== The data ==

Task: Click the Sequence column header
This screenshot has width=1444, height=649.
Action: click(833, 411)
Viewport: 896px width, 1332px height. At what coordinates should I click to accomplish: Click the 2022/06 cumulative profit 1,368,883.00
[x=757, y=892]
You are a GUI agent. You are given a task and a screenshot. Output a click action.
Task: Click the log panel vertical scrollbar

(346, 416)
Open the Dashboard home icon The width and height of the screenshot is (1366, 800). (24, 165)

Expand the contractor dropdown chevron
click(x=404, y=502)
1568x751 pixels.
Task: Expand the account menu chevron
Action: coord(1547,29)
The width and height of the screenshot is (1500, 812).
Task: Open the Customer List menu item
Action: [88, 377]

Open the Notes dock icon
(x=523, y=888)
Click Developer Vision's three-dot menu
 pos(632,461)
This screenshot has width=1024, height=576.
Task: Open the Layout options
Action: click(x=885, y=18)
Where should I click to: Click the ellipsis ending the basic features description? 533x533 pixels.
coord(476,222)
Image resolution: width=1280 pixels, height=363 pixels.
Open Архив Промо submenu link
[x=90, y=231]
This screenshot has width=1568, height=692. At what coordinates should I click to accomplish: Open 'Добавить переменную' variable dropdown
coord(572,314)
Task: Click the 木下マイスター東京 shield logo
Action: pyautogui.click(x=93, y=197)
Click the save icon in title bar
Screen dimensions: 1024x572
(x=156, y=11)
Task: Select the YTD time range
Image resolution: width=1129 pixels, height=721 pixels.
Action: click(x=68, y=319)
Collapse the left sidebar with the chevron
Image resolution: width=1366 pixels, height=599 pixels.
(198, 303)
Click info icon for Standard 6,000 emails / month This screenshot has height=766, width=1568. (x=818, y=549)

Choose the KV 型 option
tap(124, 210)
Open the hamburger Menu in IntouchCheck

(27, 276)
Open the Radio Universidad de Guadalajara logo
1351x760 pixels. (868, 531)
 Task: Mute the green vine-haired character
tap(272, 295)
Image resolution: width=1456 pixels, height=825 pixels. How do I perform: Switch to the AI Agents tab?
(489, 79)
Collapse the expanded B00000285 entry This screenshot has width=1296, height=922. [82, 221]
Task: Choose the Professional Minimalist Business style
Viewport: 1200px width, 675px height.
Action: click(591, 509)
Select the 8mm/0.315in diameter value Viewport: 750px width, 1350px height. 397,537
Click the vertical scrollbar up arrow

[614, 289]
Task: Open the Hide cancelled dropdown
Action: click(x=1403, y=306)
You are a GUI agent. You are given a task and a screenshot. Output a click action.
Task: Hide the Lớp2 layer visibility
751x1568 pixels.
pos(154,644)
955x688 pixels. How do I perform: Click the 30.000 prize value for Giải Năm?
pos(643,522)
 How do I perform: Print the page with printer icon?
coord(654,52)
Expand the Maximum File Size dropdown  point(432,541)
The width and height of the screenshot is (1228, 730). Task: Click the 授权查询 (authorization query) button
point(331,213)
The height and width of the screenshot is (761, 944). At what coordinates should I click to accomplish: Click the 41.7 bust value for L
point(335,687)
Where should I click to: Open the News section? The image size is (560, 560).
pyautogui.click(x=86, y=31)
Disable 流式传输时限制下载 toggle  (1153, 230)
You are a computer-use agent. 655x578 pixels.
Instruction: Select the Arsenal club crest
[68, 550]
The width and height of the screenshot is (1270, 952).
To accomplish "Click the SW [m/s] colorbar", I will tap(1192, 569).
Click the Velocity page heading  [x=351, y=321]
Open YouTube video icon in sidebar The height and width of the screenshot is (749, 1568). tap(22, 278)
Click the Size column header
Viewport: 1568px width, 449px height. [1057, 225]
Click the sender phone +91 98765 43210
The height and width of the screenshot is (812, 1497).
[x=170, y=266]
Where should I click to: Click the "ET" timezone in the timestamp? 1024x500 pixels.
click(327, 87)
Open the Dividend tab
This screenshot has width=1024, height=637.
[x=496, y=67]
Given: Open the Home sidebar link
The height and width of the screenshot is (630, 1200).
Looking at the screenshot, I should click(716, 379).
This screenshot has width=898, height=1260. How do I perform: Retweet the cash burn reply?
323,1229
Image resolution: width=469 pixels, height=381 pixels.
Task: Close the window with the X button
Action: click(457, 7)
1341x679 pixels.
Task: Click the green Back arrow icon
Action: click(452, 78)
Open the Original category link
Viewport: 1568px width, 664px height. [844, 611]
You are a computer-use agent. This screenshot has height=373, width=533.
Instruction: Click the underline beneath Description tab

===

▶ **What is required**
What this exercise calls for is a precise transcription of the material above.

▶ **Written response**
Task: Click the Sequence column header
This screenshot has width=1444, height=649.
Action: click(833, 411)
Viewport: 896px width, 1332px height. At what coordinates should I click to accomplish: Click the 2022/06 cumulative profit 1,368,883.00
[x=757, y=892]
You are a GUI agent. You are given a task and a screenshot. Output a click action.
Task: Click the log panel vertical scrollbar

(346, 416)
Open the Dashboard home icon The width and height of the screenshot is (1366, 800). (24, 165)

Expand the contractor dropdown chevron
click(x=404, y=502)
1568x751 pixels.
Task: Expand the account menu chevron
Action: coord(1547,29)
The width and height of the screenshot is (1500, 812).
Task: Open the Customer List menu item
Action: [88, 377]

Open the Notes dock icon
(x=523, y=888)
Click Developer Vision's three-dot menu
 pos(632,461)
This screenshot has width=1024, height=576.
Task: Open the Layout options
Action: click(x=885, y=18)
Where should I click to: Click the ellipsis ending the basic features description? 533x533 pixels.
coord(476,222)
Image resolution: width=1280 pixels, height=363 pixels.
Open Архив Промо submenu link
[x=90, y=231]
This screenshot has width=1568, height=692. At what coordinates should I click to accomplish: Open 'Добавить переменную' variable dropdown
coord(572,314)
Task: Click the 木下マイスター東京 shield logo
Action: pyautogui.click(x=93, y=197)
Click the save icon in title bar
Screen dimensions: 1024x572
(x=156, y=11)
Task: Select the YTD time range
Image resolution: width=1129 pixels, height=721 pixels.
Action: click(x=68, y=319)
Collapse the left sidebar with the chevron
Image resolution: width=1366 pixels, height=599 pixels.
(198, 303)
Click info icon for Standard 6,000 emails / month This screenshot has height=766, width=1568. (x=818, y=549)

Choose the KV 型 option
tap(124, 210)
Open the hamburger Menu in IntouchCheck

(27, 276)
Open the Radio Universidad de Guadalajara logo
1351x760 pixels. (868, 531)
 Task: Mute the green vine-haired character
tap(272, 295)
Image resolution: width=1456 pixels, height=825 pixels. How do I perform: Switch to the AI Agents tab?
(489, 79)
Collapse the expanded B00000285 entry This screenshot has width=1296, height=922. [82, 221]
Task: Choose the Professional Minimalist Business style
Viewport: 1200px width, 675px height.
Action: click(591, 509)
Select the 8mm/0.315in diameter value Viewport: 750px width, 1350px height. 397,537
Click the vertical scrollbar up arrow

[614, 289]
Task: Open the Hide cancelled dropdown
Action: click(x=1403, y=306)
You are a GUI agent. You are given a task and a screenshot. Output a click action.
Task: Hide the Lớp2 layer visibility
751x1568 pixels.
pos(154,644)
955x688 pixels. How do I perform: Click the 30.000 prize value for Giải Năm?
pos(643,522)
 How do I perform: Print the page with printer icon?
coord(654,52)
Expand the Maximum File Size dropdown  point(432,541)
The width and height of the screenshot is (1228, 730). Task: Click the 授权查询 (authorization query) button
point(331,213)
The height and width of the screenshot is (761, 944). At what coordinates should I click to accomplish: Click the 41.7 bust value for L
point(335,687)
Where should I click to: Open the News section? The image size is (560, 560).
pyautogui.click(x=86, y=31)
Disable 流式传输时限制下载 toggle  (1153, 230)
You are a computer-use agent. 655x578 pixels.
Instruction: Select the Arsenal club crest
[68, 550]
The width and height of the screenshot is (1270, 952).
To accomplish "Click the SW [m/s] colorbar", I will tap(1192, 569).
Click the Velocity page heading  [x=351, y=321]
Open YouTube video icon in sidebar The height and width of the screenshot is (749, 1568). tap(22, 278)
Click the Size column header
Viewport: 1568px width, 449px height. [1057, 225]
Click the sender phone +91 98765 43210
The height and width of the screenshot is (812, 1497).
[x=170, y=266]
Where should I click to: Click the "ET" timezone in the timestamp? 1024x500 pixels.
click(327, 87)
Open the Dividend tab
This screenshot has width=1024, height=637.
[x=496, y=67]
Given: Open the Home sidebar link
The height and width of the screenshot is (630, 1200).
Looking at the screenshot, I should click(716, 379).
This screenshot has width=898, height=1260. How do I perform: Retweet the cash burn reply?
323,1229
Image resolution: width=469 pixels, height=381 pixels.
Task: Close the window with the X button
Action: click(457, 7)
1341x679 pixels.
Task: Click the green Back arrow icon
Action: click(452, 78)
Open the Original category link
Viewport: 1568px width, 664px height. [844, 611]
You are a computer-use agent. This screenshot has height=373, width=533.
Instruction: Click the underline beneath Description tab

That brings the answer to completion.